** Begin Task data **

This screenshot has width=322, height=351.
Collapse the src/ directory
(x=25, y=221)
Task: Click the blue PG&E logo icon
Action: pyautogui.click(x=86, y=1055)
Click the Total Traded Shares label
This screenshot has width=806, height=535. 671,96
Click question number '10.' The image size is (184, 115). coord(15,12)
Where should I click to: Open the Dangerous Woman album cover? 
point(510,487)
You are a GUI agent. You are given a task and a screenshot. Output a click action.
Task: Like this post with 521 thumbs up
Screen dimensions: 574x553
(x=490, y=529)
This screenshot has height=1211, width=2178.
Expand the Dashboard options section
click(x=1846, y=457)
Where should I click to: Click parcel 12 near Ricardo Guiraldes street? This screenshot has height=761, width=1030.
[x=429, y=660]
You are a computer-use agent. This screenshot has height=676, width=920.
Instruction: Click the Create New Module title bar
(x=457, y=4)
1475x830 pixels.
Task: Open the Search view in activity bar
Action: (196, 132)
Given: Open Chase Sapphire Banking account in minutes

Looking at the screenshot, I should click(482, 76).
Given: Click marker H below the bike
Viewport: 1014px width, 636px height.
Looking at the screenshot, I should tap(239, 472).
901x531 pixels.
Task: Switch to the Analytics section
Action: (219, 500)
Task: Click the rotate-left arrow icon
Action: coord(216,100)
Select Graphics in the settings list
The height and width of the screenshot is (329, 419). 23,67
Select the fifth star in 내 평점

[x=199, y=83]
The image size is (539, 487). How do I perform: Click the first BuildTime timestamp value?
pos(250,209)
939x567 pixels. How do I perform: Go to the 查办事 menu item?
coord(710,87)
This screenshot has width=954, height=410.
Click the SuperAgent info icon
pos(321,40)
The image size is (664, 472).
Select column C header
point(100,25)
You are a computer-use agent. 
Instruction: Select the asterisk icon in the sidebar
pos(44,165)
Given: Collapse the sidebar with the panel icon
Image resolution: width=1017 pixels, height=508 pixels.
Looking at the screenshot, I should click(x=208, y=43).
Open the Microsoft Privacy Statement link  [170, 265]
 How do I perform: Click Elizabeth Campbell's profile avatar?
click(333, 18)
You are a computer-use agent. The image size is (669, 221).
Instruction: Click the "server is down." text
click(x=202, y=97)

** End Task data **

• Set problem
Please set out every line of the records above as a Markdown table with the columns "Row" and "Line", numbering the rows and leaving out blank lines.

• Answer for this exercise
| Row | Line |
|---|---|
| 1 | This screenshot has width=322, height=351. |
| 2 | Collapse the src/ directory |
| 3 | (x=25, y=221) |
| 4 | Task: Click the blue PG&E logo icon |
| 5 | Action: pyautogui.click(x=86, y=1055) |
| 6 | Click the Total Traded Shares label |
| 7 | This screenshot has width=806, height=535. 671,96 |
| 8 | Click question number '10.' The image size is (184, 115). coord(15,12) |
| 9 | Where should I click to: Open the Dangerous Woman album cover?  |
| 10 | point(510,487) |
| 11 | You are a GUI agent. You are given a task and a screenshot. Output a click action. |
| 12 | Task: Like this post with 521 thumbs up |
| 13 | Screen dimensions: 574x553 |
| 14 | (x=490, y=529) |
| 15 | This screenshot has height=1211, width=2178. |
| 16 | Expand the Dashboard options section |
| 17 | click(x=1846, y=457) |
| 18 | Where should I click to: Click parcel 12 near Ricardo Guiraldes street? This screenshot has height=761, width=1030. |
| 19 | [x=429, y=660] |
| 20 | You are a computer-use agent. This screenshot has height=676, width=920. |
| 21 | Instruction: Click the Create New Module title bar |
| 22 | (x=457, y=4) |
| 23 | 1475x830 pixels. |
| 24 | Task: Open the Search view in activity bar |
| 25 | Action: (196, 132) |
| 26 | Given: Open Chase Sapphire Banking account in minutes |
| 27 | Looking at the screenshot, I should click(482, 76). |
| 28 | Given: Click marker H below the bike |
| 29 | Viewport: 1014px width, 636px height. |
| 30 | Looking at the screenshot, I should tap(239, 472). |
| 31 | 901x531 pixels. |
| 32 | Task: Switch to the Analytics section |
| 33 | Action: (219, 500) |
| 34 | Task: Click the rotate-left arrow icon |
| 35 | Action: coord(216,100) |
| 36 | Select Graphics in the settings list |
| 37 | The height and width of the screenshot is (329, 419). 23,67 |
| 38 | Select the fifth star in 내 평점 |
| 39 | [x=199, y=83] |
| 40 | The image size is (539, 487). How do I perform: Click the first BuildTime timestamp value? |
| 41 | pos(250,209) |
| 42 | 939x567 pixels. How do I perform: Go to the 查办事 menu item? |
| 43 | coord(710,87) |
| 44 | This screenshot has width=954, height=410. |
| 45 | Click the SuperAgent info icon |
| 46 | pos(321,40) |
| 47 | The image size is (664, 472). |
| 48 | Select column C header |
| 49 | point(100,25) |
| 50 | You are a computer-use agent.  |
| 51 | Instruction: Select the asterisk icon in the sidebar |
| 52 | pos(44,165) |
| 53 | Given: Collapse the sidebar with the panel icon |
| 54 | Image resolution: width=1017 pixels, height=508 pixels. |
| 55 | Looking at the screenshot, I should click(x=208, y=43). |
| 56 | Open the Microsoft Privacy Statement link  [170, 265] |
| 57 |  How do I perform: Click Elizabeth Campbell's profile avatar? |
| 58 | click(333, 18) |
| 59 | You are a computer-use agent. The image size is (669, 221). |
| 60 | Instruction: Click the "server is down." text |
| 61 | click(x=202, y=97) |